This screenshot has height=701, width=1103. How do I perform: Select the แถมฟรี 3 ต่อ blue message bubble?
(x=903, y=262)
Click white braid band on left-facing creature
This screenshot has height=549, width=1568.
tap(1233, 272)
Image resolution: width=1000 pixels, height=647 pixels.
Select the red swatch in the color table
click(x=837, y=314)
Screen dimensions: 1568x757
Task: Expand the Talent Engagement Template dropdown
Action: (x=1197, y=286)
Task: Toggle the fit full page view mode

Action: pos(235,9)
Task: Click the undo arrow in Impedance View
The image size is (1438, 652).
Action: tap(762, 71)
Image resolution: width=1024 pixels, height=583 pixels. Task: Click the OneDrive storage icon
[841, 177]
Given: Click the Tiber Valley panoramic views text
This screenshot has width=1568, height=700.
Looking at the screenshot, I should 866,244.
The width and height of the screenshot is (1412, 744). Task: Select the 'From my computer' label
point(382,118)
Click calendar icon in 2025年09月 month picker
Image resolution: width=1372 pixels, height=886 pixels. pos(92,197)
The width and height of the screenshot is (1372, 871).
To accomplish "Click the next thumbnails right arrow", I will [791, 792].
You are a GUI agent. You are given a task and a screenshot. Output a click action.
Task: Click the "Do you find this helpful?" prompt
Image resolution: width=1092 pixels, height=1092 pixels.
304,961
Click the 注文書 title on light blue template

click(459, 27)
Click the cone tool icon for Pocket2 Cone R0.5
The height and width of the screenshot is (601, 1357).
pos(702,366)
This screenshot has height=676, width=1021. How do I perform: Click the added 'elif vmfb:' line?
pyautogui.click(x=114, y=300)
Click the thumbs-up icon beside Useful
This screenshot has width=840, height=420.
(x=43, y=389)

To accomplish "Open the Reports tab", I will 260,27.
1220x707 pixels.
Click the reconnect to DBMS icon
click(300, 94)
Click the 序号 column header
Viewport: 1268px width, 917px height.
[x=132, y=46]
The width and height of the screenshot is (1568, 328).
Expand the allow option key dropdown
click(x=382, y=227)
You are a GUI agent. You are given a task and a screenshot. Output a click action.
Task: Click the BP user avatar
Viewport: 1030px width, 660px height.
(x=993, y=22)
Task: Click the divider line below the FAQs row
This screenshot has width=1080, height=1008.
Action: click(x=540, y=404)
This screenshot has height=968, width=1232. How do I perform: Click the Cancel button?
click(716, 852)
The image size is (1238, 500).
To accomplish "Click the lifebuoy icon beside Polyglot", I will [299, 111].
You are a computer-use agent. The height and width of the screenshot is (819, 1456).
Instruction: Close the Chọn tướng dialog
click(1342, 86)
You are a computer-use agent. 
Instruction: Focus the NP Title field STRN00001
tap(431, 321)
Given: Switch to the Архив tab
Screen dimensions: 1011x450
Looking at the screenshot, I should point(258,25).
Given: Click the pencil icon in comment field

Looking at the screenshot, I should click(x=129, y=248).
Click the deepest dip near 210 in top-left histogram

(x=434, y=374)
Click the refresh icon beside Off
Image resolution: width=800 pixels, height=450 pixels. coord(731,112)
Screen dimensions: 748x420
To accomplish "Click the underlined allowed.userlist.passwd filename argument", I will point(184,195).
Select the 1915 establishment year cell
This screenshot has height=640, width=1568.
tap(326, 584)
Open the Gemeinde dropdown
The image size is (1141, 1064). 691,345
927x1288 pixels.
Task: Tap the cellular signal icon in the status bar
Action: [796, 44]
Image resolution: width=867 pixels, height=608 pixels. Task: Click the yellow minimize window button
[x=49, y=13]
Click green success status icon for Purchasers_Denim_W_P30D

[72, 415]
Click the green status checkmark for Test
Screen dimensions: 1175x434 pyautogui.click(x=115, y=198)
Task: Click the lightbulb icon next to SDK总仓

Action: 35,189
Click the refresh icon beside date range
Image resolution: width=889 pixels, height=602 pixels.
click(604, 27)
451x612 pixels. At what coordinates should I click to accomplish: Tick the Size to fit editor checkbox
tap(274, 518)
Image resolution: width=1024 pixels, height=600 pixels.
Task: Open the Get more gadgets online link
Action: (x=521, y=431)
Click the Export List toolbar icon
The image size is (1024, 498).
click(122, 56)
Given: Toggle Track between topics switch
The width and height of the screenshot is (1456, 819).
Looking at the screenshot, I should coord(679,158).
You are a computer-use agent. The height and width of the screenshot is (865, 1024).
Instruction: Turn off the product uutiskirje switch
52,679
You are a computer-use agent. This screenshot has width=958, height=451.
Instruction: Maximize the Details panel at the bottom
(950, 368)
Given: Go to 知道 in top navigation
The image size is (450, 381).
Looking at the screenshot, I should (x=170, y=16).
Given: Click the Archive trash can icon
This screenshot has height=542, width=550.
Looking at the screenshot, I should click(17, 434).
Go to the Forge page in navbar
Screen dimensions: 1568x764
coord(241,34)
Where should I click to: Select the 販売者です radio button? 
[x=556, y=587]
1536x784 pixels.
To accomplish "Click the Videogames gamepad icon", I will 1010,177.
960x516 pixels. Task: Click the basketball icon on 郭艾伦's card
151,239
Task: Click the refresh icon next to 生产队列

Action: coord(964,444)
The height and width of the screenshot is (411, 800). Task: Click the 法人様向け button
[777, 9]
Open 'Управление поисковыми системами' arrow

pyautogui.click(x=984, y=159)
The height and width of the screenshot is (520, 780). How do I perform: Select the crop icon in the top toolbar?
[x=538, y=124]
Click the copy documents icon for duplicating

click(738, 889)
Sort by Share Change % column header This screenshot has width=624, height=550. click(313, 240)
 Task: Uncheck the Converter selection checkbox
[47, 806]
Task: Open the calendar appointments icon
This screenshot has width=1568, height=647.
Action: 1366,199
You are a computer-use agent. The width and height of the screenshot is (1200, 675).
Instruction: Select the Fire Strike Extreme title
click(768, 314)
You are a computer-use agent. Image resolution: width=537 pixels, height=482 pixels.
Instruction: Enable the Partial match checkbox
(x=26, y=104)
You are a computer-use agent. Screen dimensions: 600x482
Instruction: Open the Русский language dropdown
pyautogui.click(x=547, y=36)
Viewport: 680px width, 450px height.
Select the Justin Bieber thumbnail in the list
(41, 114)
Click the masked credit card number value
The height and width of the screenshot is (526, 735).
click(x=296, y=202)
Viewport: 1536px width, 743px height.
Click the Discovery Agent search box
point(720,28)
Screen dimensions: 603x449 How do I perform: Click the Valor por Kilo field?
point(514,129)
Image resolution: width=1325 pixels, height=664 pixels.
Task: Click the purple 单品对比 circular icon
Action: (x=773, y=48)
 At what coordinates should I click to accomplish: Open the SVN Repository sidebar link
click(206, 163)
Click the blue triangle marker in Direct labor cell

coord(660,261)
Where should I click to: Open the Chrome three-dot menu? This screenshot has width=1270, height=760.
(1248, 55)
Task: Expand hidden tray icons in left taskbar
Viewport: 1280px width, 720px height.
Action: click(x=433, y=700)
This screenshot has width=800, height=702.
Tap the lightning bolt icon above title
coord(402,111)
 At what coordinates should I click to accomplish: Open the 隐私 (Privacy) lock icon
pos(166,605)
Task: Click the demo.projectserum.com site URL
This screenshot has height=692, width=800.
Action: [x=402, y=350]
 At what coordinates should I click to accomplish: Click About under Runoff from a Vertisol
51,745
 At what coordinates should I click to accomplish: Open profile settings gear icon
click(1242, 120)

|---|

▶ WHAT NEEDS TO BE DONE
Reproduce exactly the lines from the beginning of the entries above up to and including the line that contains "Task: Click the divider".

▶ THE ANSWER
This screenshot has height=701, width=1103. How do I perform: Select the แถมฟรี 3 ต่อ blue message bubble?
(x=903, y=262)
Click white braid band on left-facing creature
This screenshot has height=549, width=1568.
tap(1233, 272)
Image resolution: width=1000 pixels, height=647 pixels.
Select the red swatch in the color table
click(x=837, y=314)
Screen dimensions: 1568x757
Task: Expand the Talent Engagement Template dropdown
Action: (x=1197, y=286)
Task: Toggle the fit full page view mode

Action: pos(235,9)
Task: Click the undo arrow in Impedance View
The image size is (1438, 652).
Action: tap(762, 71)
Image resolution: width=1024 pixels, height=583 pixels. Task: Click the OneDrive storage icon
[841, 177]
Given: Click the Tiber Valley panoramic views text
This screenshot has width=1568, height=700.
Looking at the screenshot, I should 866,244.
The width and height of the screenshot is (1412, 744). Task: Select the 'From my computer' label
point(382,118)
Click calendar icon in 2025年09月 month picker
Image resolution: width=1372 pixels, height=886 pixels. pos(92,197)
The width and height of the screenshot is (1372, 871).
To accomplish "Click the next thumbnails right arrow", I will [791, 792].
You are a GUI agent. You are given a task and a screenshot. Output a click action.
Task: Click the "Do you find this helpful?" prompt
Image resolution: width=1092 pixels, height=1092 pixels.
304,961
Click the 注文書 title on light blue template

click(459, 27)
Click the cone tool icon for Pocket2 Cone R0.5
The height and width of the screenshot is (601, 1357).
pos(702,366)
This screenshot has height=676, width=1021. How do I perform: Click the added 'elif vmfb:' line?
pyautogui.click(x=114, y=300)
Click the thumbs-up icon beside Useful
This screenshot has width=840, height=420.
(x=43, y=389)

To accomplish "Open the Reports tab", I will 260,27.
1220x707 pixels.
Click the reconnect to DBMS icon
click(300, 94)
Click the 序号 column header
Viewport: 1268px width, 917px height.
[x=132, y=46]
The width and height of the screenshot is (1568, 328).
Expand the allow option key dropdown
click(x=382, y=227)
You are a GUI agent. You are given a task and a screenshot. Output a click action.
Task: Click the BP user avatar
Viewport: 1030px width, 660px height.
(x=993, y=22)
Task: Click the divider line below the FAQs row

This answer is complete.